Congregations should look for men who know the body and are able to apply God’s Word to God’s people. Does the prospective elder show discernment in this regard? Is he able to speak to hurts, pains, joys, needs, history, and hopes in the congregation? Does he tend to beat the sheep or feed the sheep? If he knows the people, it should show up in how he nurtures them in the teaching (1 Thess. 2:11–12).
4. Is the prospective elder committed to exposition (or the church’s preaching philosophy)?
Does he agree with the current elder(s) on what preaching is and should be? Widely divergent views about this essential task may cause serious strain on the eldership and on the main preaching pastor as he endeavors to discharge his duty faithfully. Divergent opinions may also affect the sheep as teachers employ fundamentally different strategies in the pulpit. The elders set the character and the tone of the teaching ministry, so unity in teaching philosophy is necessary.
5. Are others edified by his teaching?
Will the congregation, if asked, affirm that this man has teaching ability and that they spiritually benefit from his teaching? Ask around to see how others receive and use a prospective elder’s teaching.
6. Does the man disciple others?
Since not all (or even most) teaching is public, we should look to those smaller, less public areas as well. Does the prospective elder help others grow in Christ in more private settings such as small groups or one-on-one discipleship? Is he faithful to help others work through difficulties or questions? Do others come to him for advice and counsel? And is his counsel consistently and thoroughly biblical? A man may do a great deal of pastoral work in the hallways or in the parking lot after church or over a cup of coffee during the week. Who are those men who teach in this way?
7. Is the man theologically mature and supportive of the church’s theological distinctives?
A man may have a gift, but the gift must be informed by appropriate content. Many are skilled at emotionally rousing the crowd but cannot explain the basic doctrines of the faith. So leaders and churches must assess a man’s theological maturity and knowledge. For the unity of the church, a man with teaching authority should be able to fully champion the church’s distinctives.
8. Can the prospective elder defend the faith?
The ability to defend the truth is another aspect of sound teaching ability (Titus 1:9). Pastors and churches should consider whether the potential elder demonstrates an ability to correct error and preserve the truth, without being argumentative and unkind, but patiently and gently.

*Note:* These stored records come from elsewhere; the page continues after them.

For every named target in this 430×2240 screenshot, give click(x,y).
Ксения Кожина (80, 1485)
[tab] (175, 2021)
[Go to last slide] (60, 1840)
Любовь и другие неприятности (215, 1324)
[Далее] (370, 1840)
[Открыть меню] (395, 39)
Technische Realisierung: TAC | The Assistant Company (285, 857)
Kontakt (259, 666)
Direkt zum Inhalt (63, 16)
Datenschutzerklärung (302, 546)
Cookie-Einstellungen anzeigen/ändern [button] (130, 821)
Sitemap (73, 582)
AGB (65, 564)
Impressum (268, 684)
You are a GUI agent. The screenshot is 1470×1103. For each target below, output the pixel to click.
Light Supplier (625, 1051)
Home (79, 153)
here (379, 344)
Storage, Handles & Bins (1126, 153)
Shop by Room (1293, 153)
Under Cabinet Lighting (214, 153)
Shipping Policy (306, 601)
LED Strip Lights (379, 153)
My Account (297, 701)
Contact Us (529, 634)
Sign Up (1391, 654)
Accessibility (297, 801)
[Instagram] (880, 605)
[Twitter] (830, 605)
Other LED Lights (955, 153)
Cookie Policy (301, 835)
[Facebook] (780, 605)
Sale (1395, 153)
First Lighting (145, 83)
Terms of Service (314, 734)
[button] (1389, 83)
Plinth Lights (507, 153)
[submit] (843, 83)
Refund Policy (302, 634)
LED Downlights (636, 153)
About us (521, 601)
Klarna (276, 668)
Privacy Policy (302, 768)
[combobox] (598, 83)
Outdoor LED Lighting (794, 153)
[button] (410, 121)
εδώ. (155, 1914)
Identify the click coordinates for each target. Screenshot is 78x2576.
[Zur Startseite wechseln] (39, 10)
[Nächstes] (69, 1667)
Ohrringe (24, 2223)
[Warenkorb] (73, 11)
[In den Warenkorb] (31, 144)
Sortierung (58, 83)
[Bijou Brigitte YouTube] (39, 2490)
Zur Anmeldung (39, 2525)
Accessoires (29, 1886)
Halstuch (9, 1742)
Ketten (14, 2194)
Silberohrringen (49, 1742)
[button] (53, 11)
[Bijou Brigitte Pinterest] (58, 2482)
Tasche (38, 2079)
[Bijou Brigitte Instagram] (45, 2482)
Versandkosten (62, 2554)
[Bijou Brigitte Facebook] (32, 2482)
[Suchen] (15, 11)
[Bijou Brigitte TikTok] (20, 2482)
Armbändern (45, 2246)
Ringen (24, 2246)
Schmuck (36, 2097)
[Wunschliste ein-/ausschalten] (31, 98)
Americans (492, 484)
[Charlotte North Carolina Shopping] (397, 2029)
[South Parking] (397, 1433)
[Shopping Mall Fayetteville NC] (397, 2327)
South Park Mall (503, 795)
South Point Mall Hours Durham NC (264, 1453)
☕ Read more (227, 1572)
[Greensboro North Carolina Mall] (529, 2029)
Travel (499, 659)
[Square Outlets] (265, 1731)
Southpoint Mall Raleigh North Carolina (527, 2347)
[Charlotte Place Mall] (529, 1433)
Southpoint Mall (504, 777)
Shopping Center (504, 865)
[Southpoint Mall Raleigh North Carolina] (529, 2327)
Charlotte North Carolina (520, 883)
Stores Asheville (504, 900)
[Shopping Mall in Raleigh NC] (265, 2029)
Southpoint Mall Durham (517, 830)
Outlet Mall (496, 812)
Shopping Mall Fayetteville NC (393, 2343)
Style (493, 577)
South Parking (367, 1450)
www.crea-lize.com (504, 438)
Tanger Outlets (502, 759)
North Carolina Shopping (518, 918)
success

9. Is the man himself teachable?
Will the elder candidate be a model to the congregation as someone who humbly and joyfully receives the Word with profit? Being teachable is itself teaching; it models humility before others. If a pastor is not given to learning and submitting to the teaching of his fellow elders, he creates tension inside the eldership and may model hardness of heart before the sheep. Or worse, he may be less the teacher and more the dictator in interacting with the sheep.
As pastors and churches, we must find reliable men and entrust to them the things we have learned from faithful men. In order for the transmission of the truth to happen well, the men we appoint to leadership must be able to teach in various settings and ways. Calling a man who cannot teach, to serve as an elder, is like channeling the pure, wholesome milk of the gospel through rusty, corroded pipes. The Word continues to be milk, but for how long? And who wants to drink milk from a rusty pipe?